§ **Instructions for the task**: When you reach the line that holds "The height and", start copying exactly and keep going through the final line of the data, leaving out pictures.

- - - - -

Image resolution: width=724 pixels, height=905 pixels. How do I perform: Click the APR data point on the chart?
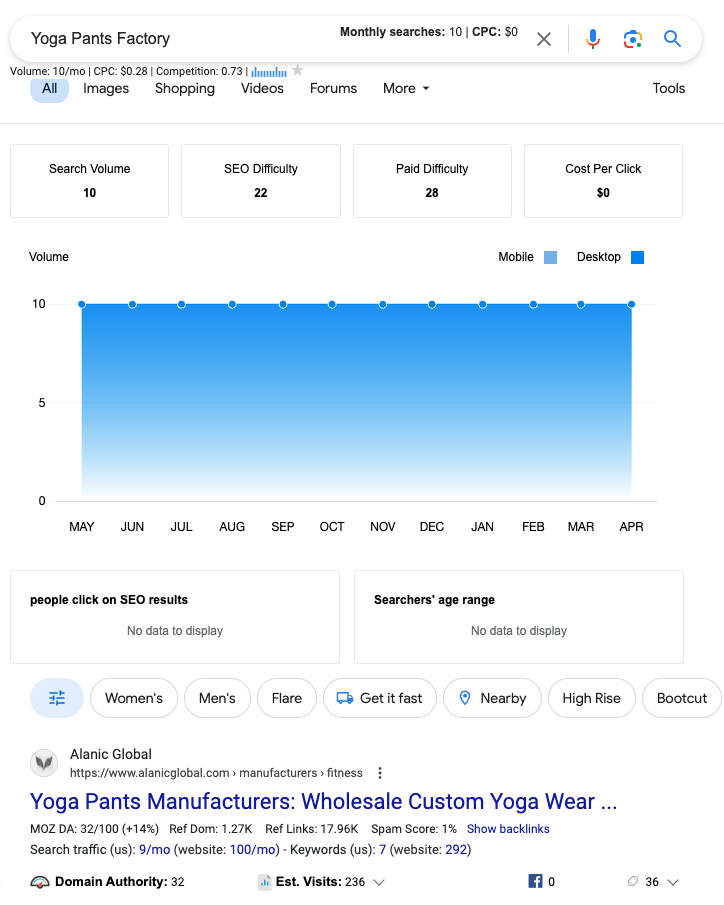point(631,304)
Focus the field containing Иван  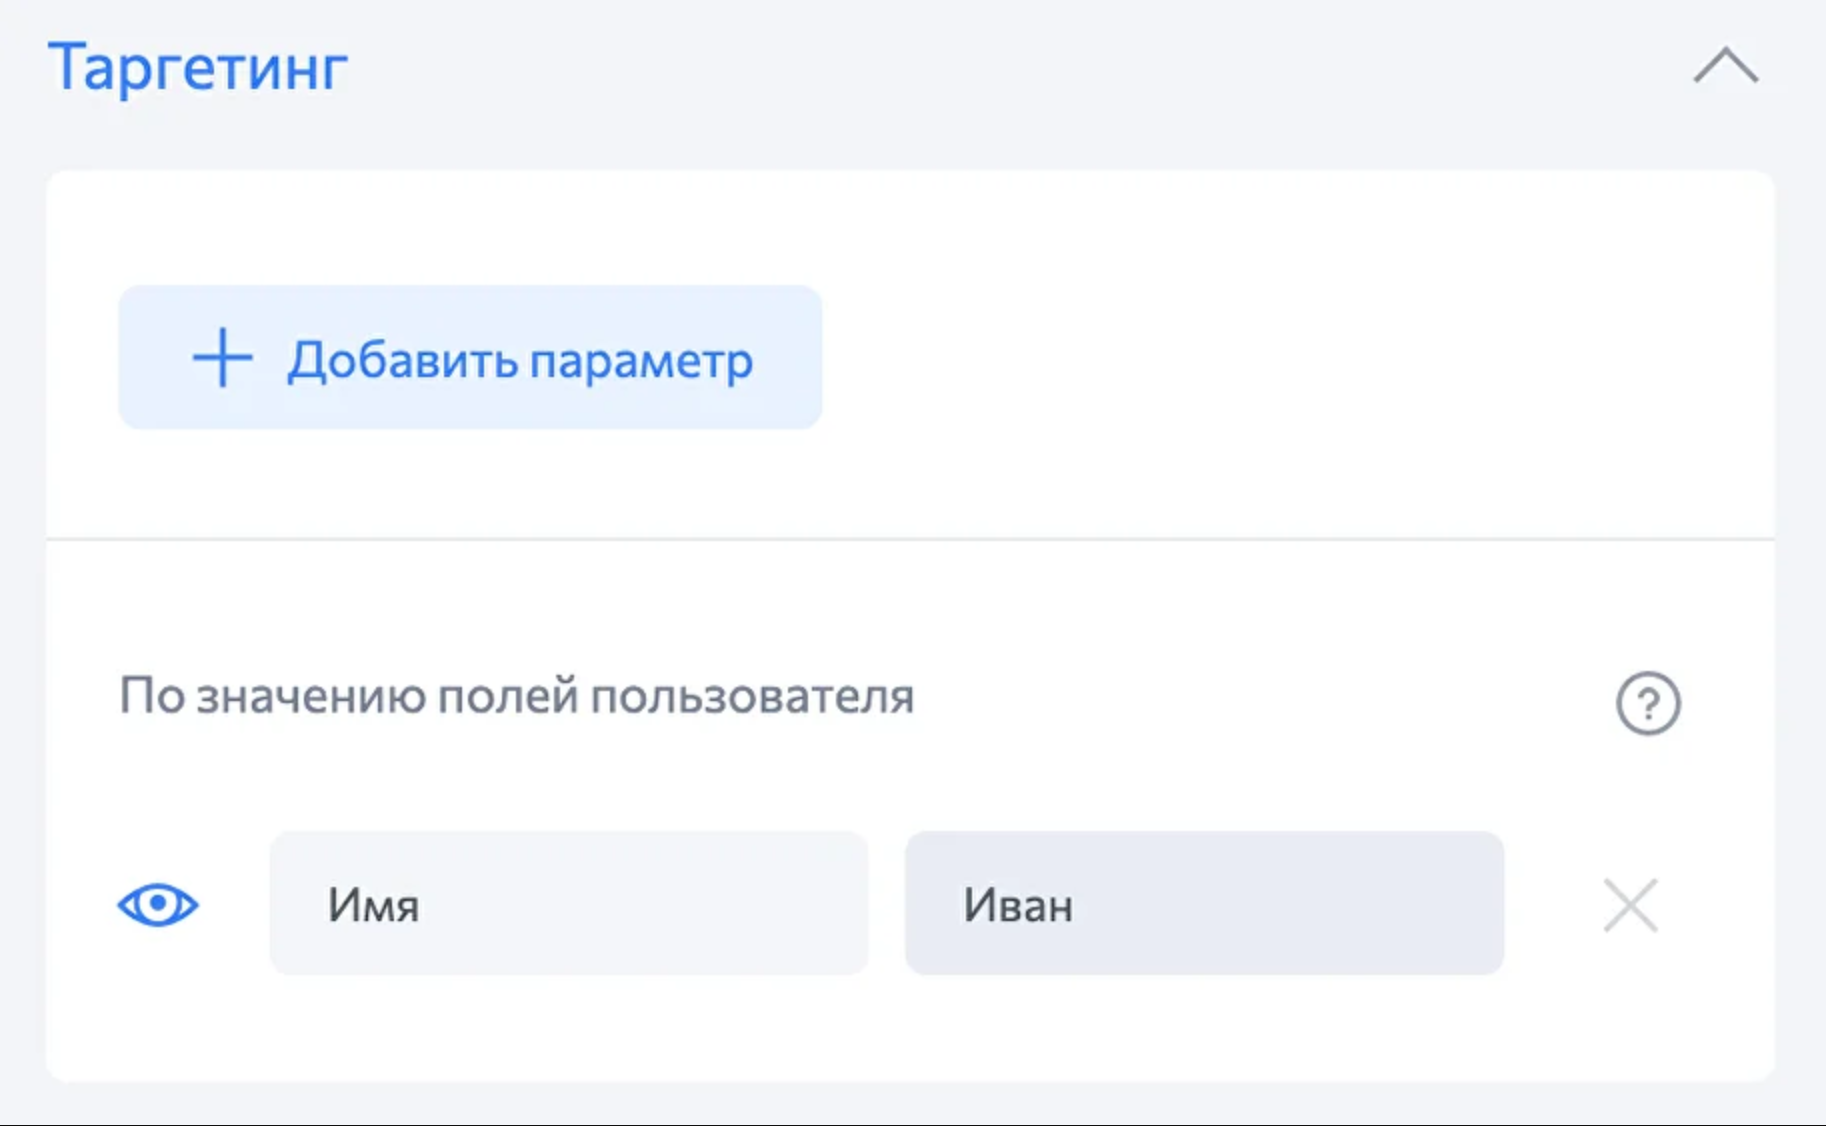coord(1204,904)
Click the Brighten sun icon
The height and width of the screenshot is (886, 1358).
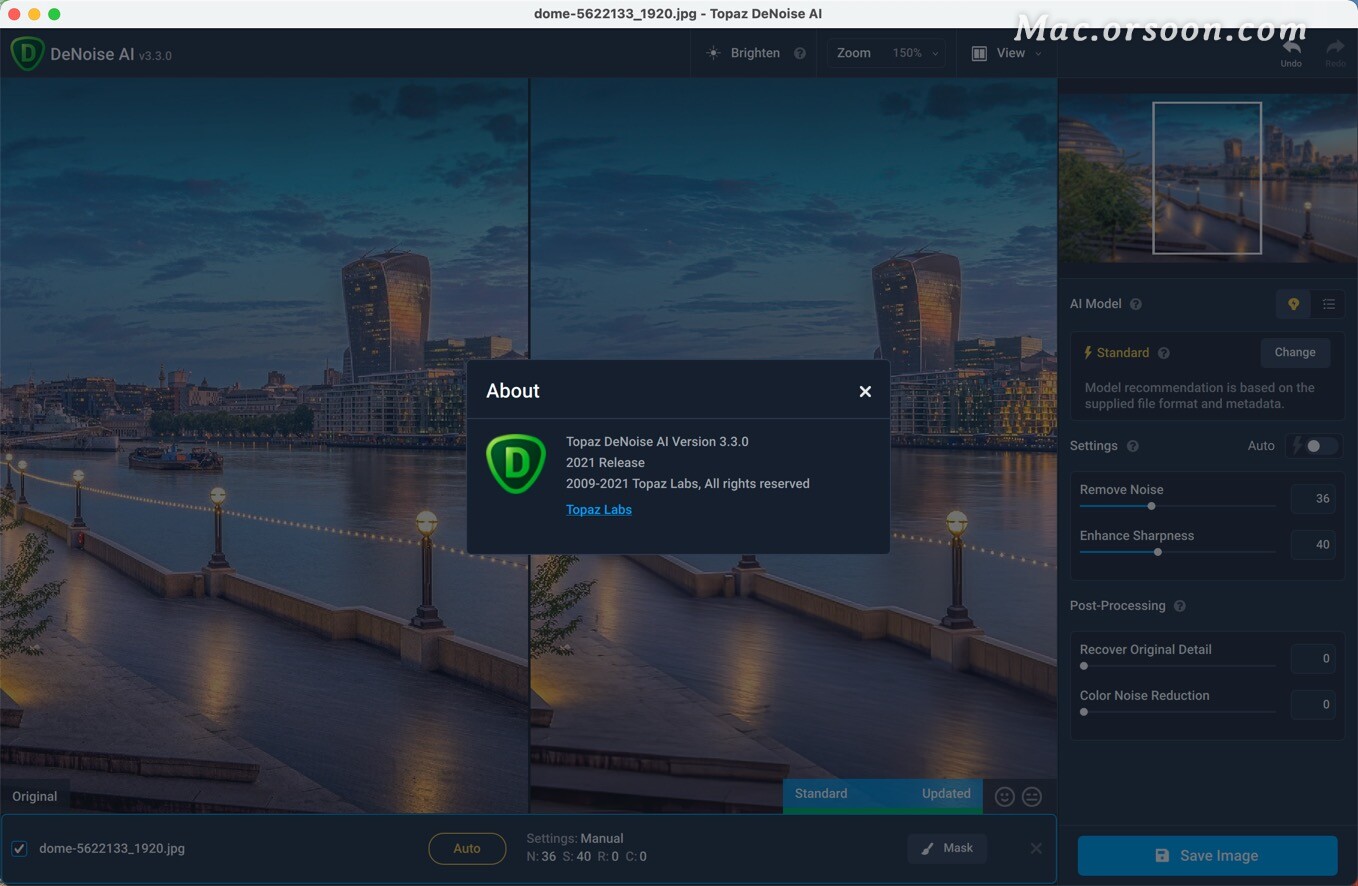point(714,52)
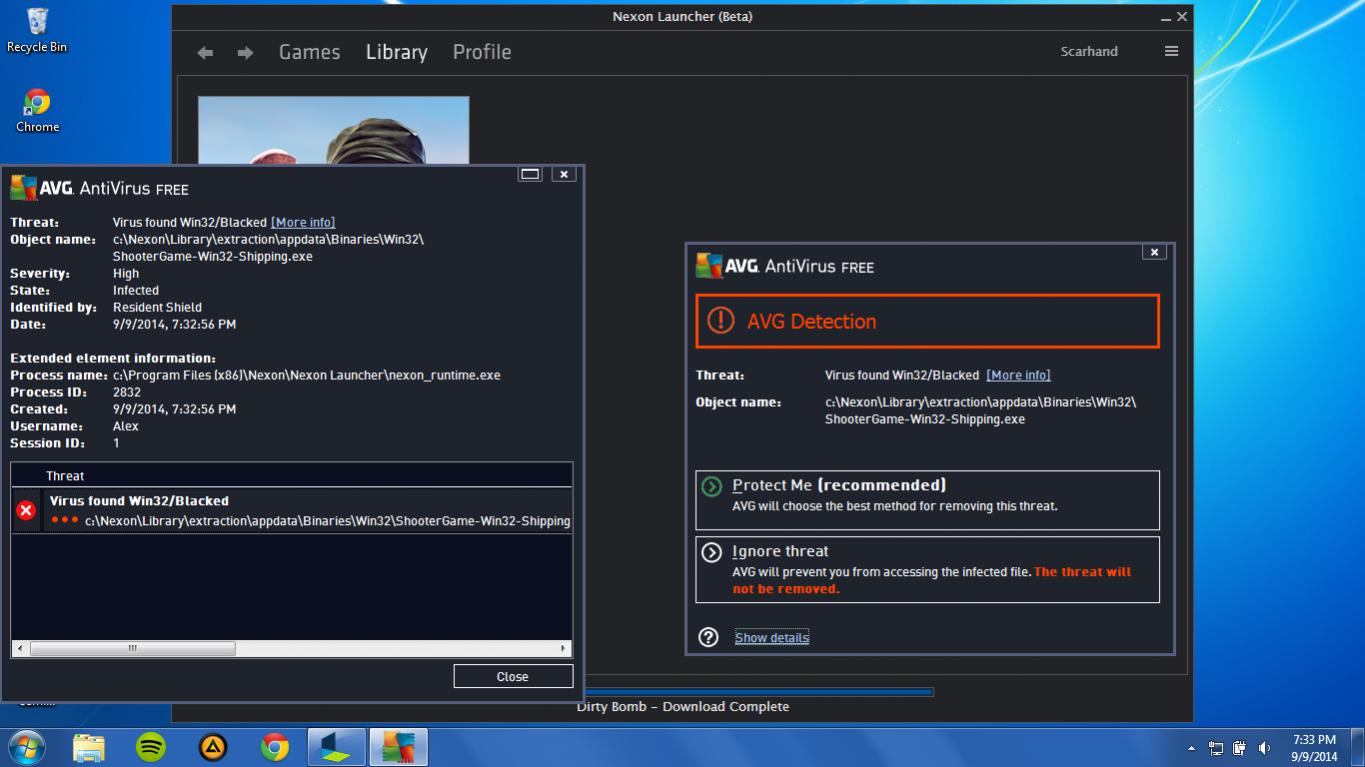Click the back arrow in Nexon Launcher

click(205, 53)
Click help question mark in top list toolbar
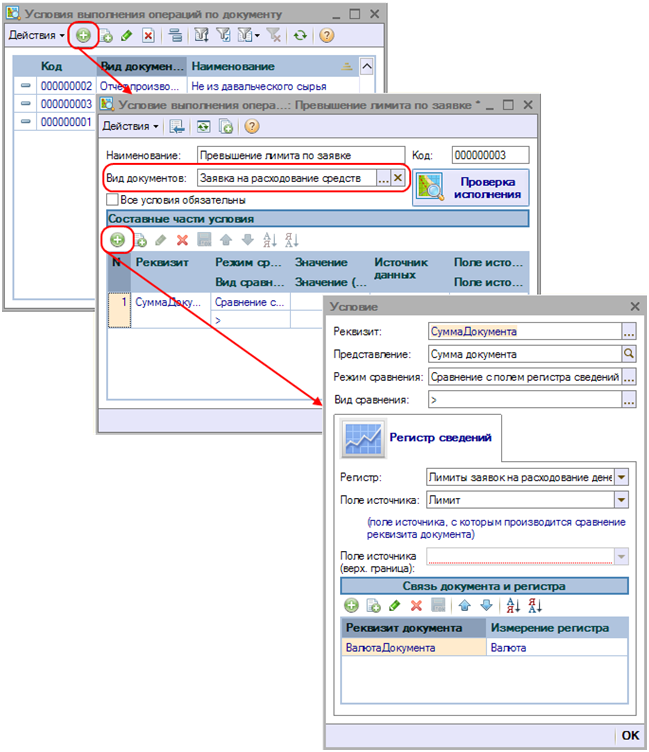This screenshot has width=649, height=752. [326, 35]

- - - - -

§ **Answer to this problem**:
The height and width of the screenshot is (886, 1358).
point(714,52)
Click the back arrow in Nexon Launcher

click(205, 53)
Click help question mark in top list toolbar
This screenshot has width=649, height=752. [326, 35]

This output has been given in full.